I just caught up on the reading ..... I logged in first - that left three posts per page lol

I saw your last Post.

......................

Let me tell you what I will do when the Math is done: Nothing.

I have already discovered and met some pretty cool people.

I am very honored by you and the others work, and I look forward to meeting each of you in person.

.......

Sybil concerns me not.

[MarkE]

MarkE what you said in post 766 was this:

4.653 is the single riser.  I was answering your question with respect to the three riser.

This misdirected me to look at the 3-layer.  You did not say it was a transcription error or typo.  You said you were now talking about the 3-layer.

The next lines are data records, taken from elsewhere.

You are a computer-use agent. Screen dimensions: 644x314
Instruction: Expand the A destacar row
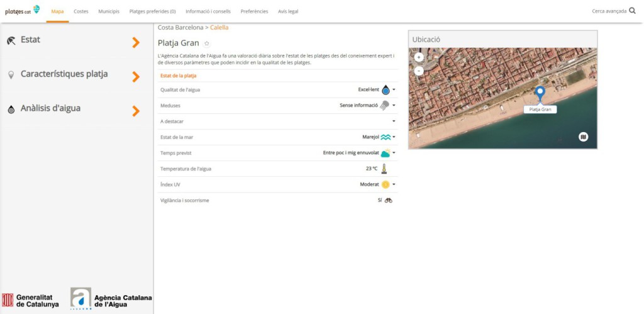(394, 121)
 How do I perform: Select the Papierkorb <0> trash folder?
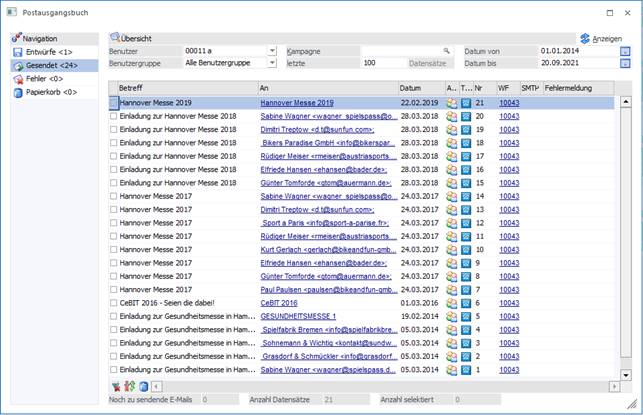pos(51,93)
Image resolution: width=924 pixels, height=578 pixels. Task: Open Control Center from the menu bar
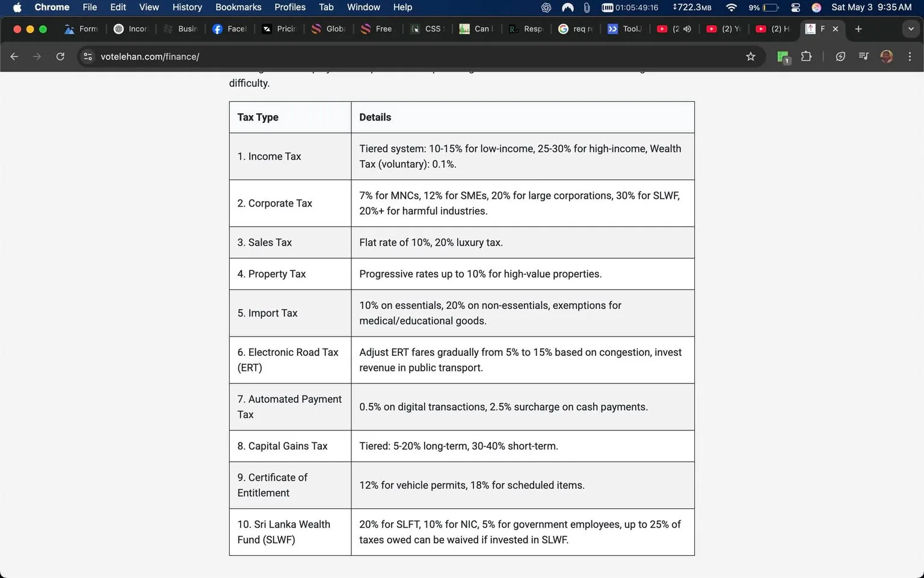click(x=795, y=7)
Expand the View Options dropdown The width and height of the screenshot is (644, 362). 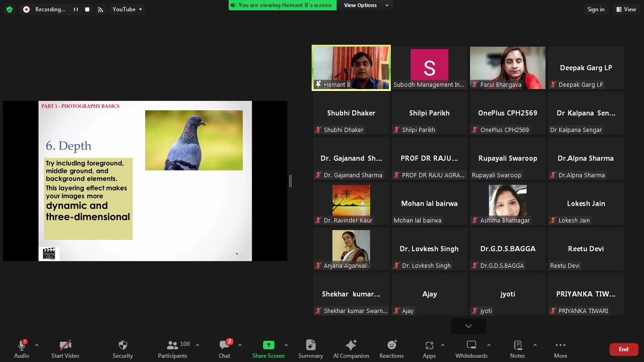[366, 5]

As for the rest of the Energies due to columns of water that you then refer to, I did not see them on your graphics or my 3-layer calcs that I thought you had directed me to move over to.  But I also did check my calcs for the no-pod, single layer and also did not find them.  I see that you are able to point out these values on your graphic, but again, we have a problem.  The Energies due to the columns of water do not match my own calcs for the no-pod, single riser Analysis.  My calcs and yours do match exactly for the 3-layer, so I am confident we are both calculating those the correct way.  But I do not get your values at all for the no-pod, single layer.  I have checked them several times now.  Could you please double check your calcs for the Energy in the system due to just the water columns for State 1?  The value I get is ~.879mJ.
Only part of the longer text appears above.